Il y a, je crois des moments de notre vie où l'on sent que le sol censé nous retenir se dérobe peu à peu sous nos pieds. Ce genre de passages à la fois agréables et déagréables où l'on signe d'une plume fébrile la fin d'un chapitre: une page du Grand Livre de notre Histoire se tourne, pour le meilleur ou pour le pire... mais quoiqu'il advienne certains personnages, certains ressentis, certaines images des chapitres précédents restent ancrés dans notre mémoire, nous donnant parfois un pincement au cœur, parfois un sourire aux lèvres...
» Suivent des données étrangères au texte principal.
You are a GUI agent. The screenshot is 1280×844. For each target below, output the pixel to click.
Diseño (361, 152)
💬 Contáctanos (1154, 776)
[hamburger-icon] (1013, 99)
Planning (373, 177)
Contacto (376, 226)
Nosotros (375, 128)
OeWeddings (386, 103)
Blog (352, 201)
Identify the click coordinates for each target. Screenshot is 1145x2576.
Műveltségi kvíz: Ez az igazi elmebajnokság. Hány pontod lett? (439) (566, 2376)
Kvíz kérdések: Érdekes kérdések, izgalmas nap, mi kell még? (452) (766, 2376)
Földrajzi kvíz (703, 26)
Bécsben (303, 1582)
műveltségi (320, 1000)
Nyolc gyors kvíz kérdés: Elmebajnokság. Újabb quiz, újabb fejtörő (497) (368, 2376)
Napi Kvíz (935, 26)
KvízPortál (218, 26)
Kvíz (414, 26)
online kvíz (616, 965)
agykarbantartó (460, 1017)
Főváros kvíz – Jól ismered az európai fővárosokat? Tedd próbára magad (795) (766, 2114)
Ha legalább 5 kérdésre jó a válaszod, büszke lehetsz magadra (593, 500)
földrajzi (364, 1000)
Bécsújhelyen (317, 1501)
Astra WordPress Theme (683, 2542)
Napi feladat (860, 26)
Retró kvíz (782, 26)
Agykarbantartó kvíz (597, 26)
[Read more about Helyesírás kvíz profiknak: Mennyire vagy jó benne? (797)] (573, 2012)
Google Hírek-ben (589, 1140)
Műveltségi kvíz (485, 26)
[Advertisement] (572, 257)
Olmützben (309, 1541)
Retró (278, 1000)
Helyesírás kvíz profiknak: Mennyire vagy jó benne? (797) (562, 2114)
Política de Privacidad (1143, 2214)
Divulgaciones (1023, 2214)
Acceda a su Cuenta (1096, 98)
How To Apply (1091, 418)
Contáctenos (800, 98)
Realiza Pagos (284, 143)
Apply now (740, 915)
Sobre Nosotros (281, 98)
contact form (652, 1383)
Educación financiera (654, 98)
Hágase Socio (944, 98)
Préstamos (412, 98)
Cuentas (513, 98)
Alors voilà, la page du chapitre ”Copenhague” est en fin d'écriture. Bientôt, Paris prendra toute la place avec une autre histoire, d' autres personnages et d'autres lieux. Peu à peu, Copenhague tirera sa révérence et son souvenir éphémère s'essoufflera comme sur un tableau de craies.

Mais pour l'instant cette page de fin de chapitre est encore difficile à tourner. Elle est lourde et fait même mal... parce que finalement je m'y trouvais bien dans ce chapitre... malgré quelques bavures et quelques ratés; on m'a dit qu'il ne fallait rien regretter...

Avant les trois coups du brigadier sur la scène de ma nouvelle vie, j'aligne les images de mes souvenirs comme pour tisser un fil de soie quasi-invisible, sur lequel je pourrai me promener lorsque la nostalgie d'un temps passé m'emportera dans les mailles trop serrées de ses filets.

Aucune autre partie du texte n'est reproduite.